How severe does this issue affect your experience of using Ray?
- High: It blocks me to complete my task.
I am currently tuning a lightgbm trainer and using basic data parallelism to speed up the task. I create an s3 upload directory to store the best checkpoint of the tuning result. Here is what my code looks like:
#------------------TRAINER-----------------------#
trainer = LightGBMTrainer(
scaling_config=ScalingConfig(
# Number of workers to use for data parallelism.
num_workers=NUM_WORKERS,
# Whether to use GPU acceleration.
use_gpu=False,
resources_per_worker={"CPU": CPU_PER_WORKER},
),
label_column="mapped_inter_categorical",
num_boost_round=NUM_BOOST_ROUNDS,
params={
"objective": "multiclass",
"num_class" : NUM_CLASS,
"metric": ["multi_error"],
},
datasets={"train": small_train_dataset, "valid": small_eval_dataset},
callbacks=[TuneReportCheckpointCallback(
metrics = {"valid-multi_error" : "valid-multi_error"},
filename="lightgbm.mdl"
)
],
)
# #---------------------------TUNER--------------------------#
# Define the hyperparameter search space
search_space = {
"params" : {
"learning_rate": tune.loguniform(0.01, 0.5),
"max_depth": tune.randint(1, 30),
"num_leaves": tune.randint(10, 200),
"feature_fraction": tune.uniform(0.1, 1.0),
"subsample": tune.uniform(0.1, 1.0),
},
}
m_scheduler = MedianStoppingRule(
metric="valid-multi_error",
mode = "min",
min_samples_required= MEDIAN_STOPPING_MIN_SAMPLES,
)
tuner = Tuner(
trainer,
param_space=search_space,
tune_config=tune.TuneConfig(
# metric="valid-multi_error",
# mode="min",
scheduler=m_scheduler,
),
run_config=RunConfig(
sync_config=tune.SyncConfig(
upload_dir=UPLOAD_DIR
),
checkpoint_config=air.CheckpointConfig(
checkpoint_score_attribute="valid-multi_error",
checkpoint_score_order="min",
num_to_keep=NUM_CHECKPOINTS_TO_KEEP
)
)
)
#----------------------END------------------------#
result_grid = tuner.fit()
I then try to access the checkpoint through the following
checkpoint = ray.air.Checkpoint.from_uri(check_point_path)

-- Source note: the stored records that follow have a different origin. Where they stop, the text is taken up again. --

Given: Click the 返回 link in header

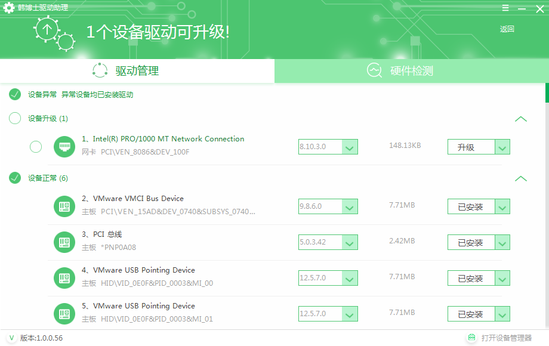Looking at the screenshot, I should pyautogui.click(x=507, y=29).
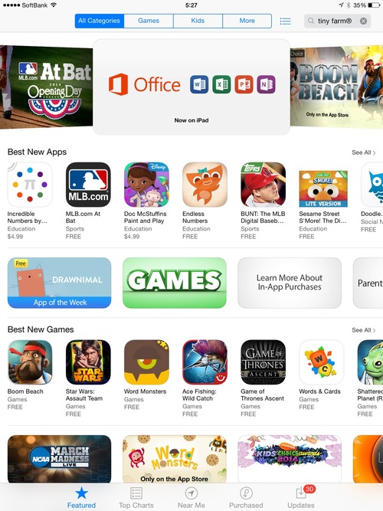Open the category list icon near search
Viewport: 383px width, 511px height.
point(285,21)
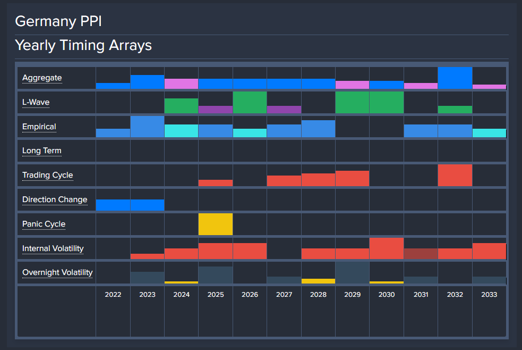Image resolution: width=522 pixels, height=350 pixels.
Task: Open the Direction Change label
Action: [x=55, y=199]
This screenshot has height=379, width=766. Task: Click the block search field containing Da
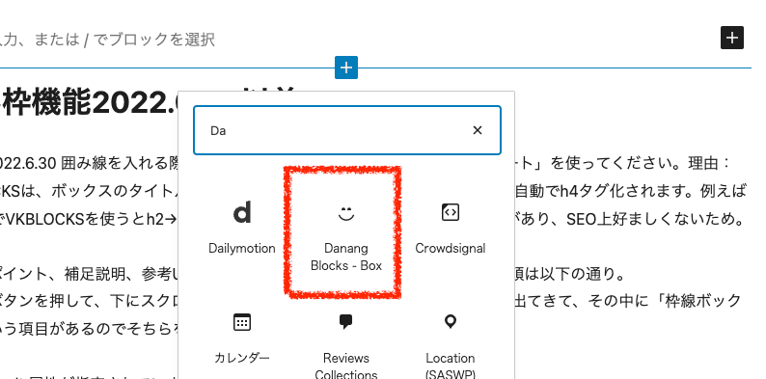coord(347,130)
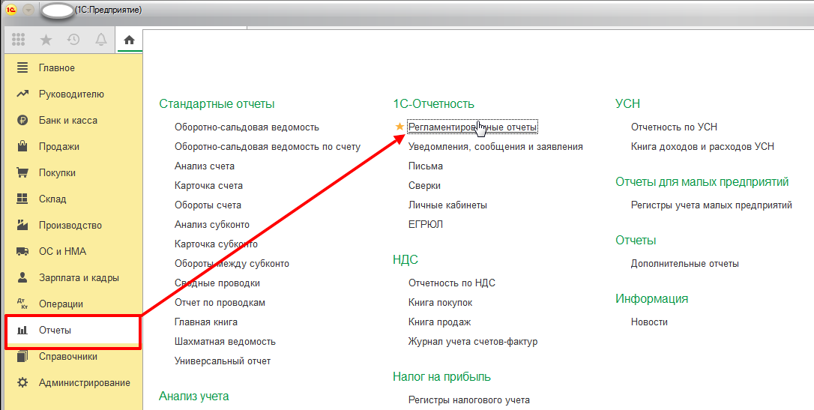Viewport: 814px width, 410px height.
Task: Go to the Home page tab
Action: click(129, 40)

predictor = LightGBMPredictor.from_checkpoint(checkpoint)
However, I get the following error:
File "classifier.py", line 93, in build
ret_val = self._train(input_ds)
File "classifier.py", line 190, in _train
predictor = LightGBMPredictor.from_checkpoint(checkpoint)
File "/.pyenv/versions/3.9.16/envs/test-env/lib/python3.9/site-packages/ray/train/lightgbm/lightgbm_predictor.py", line 54, in from_checkpoint
model = checkpoint.get_model()
File "/.pyenv/versions/3.9.16/envs/test-env/lib/python3.9/site-packages/ray/train/lightgbm/lightgbm_checkpoint.py", line 74, in get_model
return lightgbm.Booster(model_file=os.path.join(checkpoint_path, MODEL_KEY))
File "/.pyenv/versions/3.9.16/envs/test-env/lib/python3.9/site-packages/lightgbm/basic.py", line 2639, in __init__
_safe_call(_LIB.LGBM_BoosterCreateFromModelfile(
File "/.pyenv/versions/3.9.16/envs/test-env/lib/python3.9/site-packages/lightgbm/basic.py", line 125, in _safe_call
raise LightGBMError(_LIB.LGBM_GetLastError().decode('utf-8'))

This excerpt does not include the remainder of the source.